Although a significantly poor prognosis was observed in patients with p53 mutation, the frequency of p53 mutation did not significantly affect the prognosis in patients with non-BAC. Furthermore, multivariate analysis for overall survival revealed that p53 mutation was not a significant prognostic factor, whereas the histological subtype is an independent and significant indicator. Together with the discordance between p53 mutation and P53 immunoreactivity shown in Table 4, these findings suggest that the enhanced expression of P53 is likely attributable to mechanisms other than p53 mutation in non-BAC, and there is a lack of significant correlation between p53 mutation and the prognosis in patients with non-BAC. Inversely, BAC and BAC-invasive showed strong concordance between p53 mutation and P53 immunoreactivity, which suggests that the prolonged half-life of P53 seemed largely attributable to the mutated p53 allele.

The discordance between p53 gene status and P53 immunoreactivity within each subtype of lung adenocarcinoma has been unclear. In vitro studies suggested that the type of mutation, including null mutation, other cellular proteins associated with P53, including murine double minute 2 or viral oncoproteins such as simian virus 40 large T antigen, and DNA damage may have an effect.

Many studies (11, 12, 13) revealed that p53 mutations are more frequent in squamous cell carcinoma, well-known smoking-related malignancies, than in adenocarcinomas. In the present study, the frequency of p53 mutation in papillary and solid adenocarcinoma was relatively higher than in BAC groups and close to findings in the case of the squamous cell carcinoma, where the reported rate was from 60 to 68% (11, 12, 13). G:C → T:A transversion in the p53 gene is a smoking-related mutation (13, 14) and is assumed to arise as a direct consequence of benzopyrene diol epoxide-DNA adducts (15). In the present study, the relationship of smoking history with p53 mutation in all of the patients showed a correlation coefficient, and the ratio of patients who used tobacco was significantly higher in patients with non-BAC. These results suggest that a history of tobacco smoking was strongly associated with p53 mutation in these subtypes, similar to findings with squamous cell carcinoma of the lung. Conversely, BAC and BAC-invasive showed a poorer correlation to smoking than did non-BAC.

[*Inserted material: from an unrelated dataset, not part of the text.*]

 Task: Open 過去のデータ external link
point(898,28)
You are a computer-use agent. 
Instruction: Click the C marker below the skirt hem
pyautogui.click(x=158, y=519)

Histological subtypes reflecting p53 status are useful prognostic markers for determining survival time after surgical intervention. p53 mutation was not a significant prognostic factor, yet discriminant analysis revealed that p53 mutation was a significant factor for discriminating histological subtype.

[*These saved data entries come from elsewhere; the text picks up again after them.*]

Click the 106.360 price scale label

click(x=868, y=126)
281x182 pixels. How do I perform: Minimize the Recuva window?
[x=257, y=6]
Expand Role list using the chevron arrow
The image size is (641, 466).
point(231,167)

Our findings also suggest that BAC-invasive should be classed independently from the mixed subtype in the WHO criteria, because this type of adenocarcinoma has a better prognosis than other mixed types composed mainly of non-BAC (Fig. 4 A). There are reports that showed the size of the scar or the area of lepidic growth component is prognostically important in lung adenocarcinoma (16, 17); however, in the present study, no statistical significance was found between the area of lepidic growth component and patients’ survival (data not shown). This conflict may be related to the fact that we did not limit the tumor size of subjects examined in this study, which has been suggested to be an important prognostic factor, within 3 cm in diameter.

In conclusion, BAC is independent from other histological subtypes from the point of clinicopathological and molecular evidence. Evaluation of the histological subtype based on the current WHO classification can predict the clinical prognosis more so than analyzes of the p53 gene mutation. We propose that patients with non-BAC type adenocarcinoma should be prescribed adjuvant therapies regardless of the p53 gene status.

We thank Hiroshi Fujii for preparing tissue sections and Mariko Ohara for providing language assistance.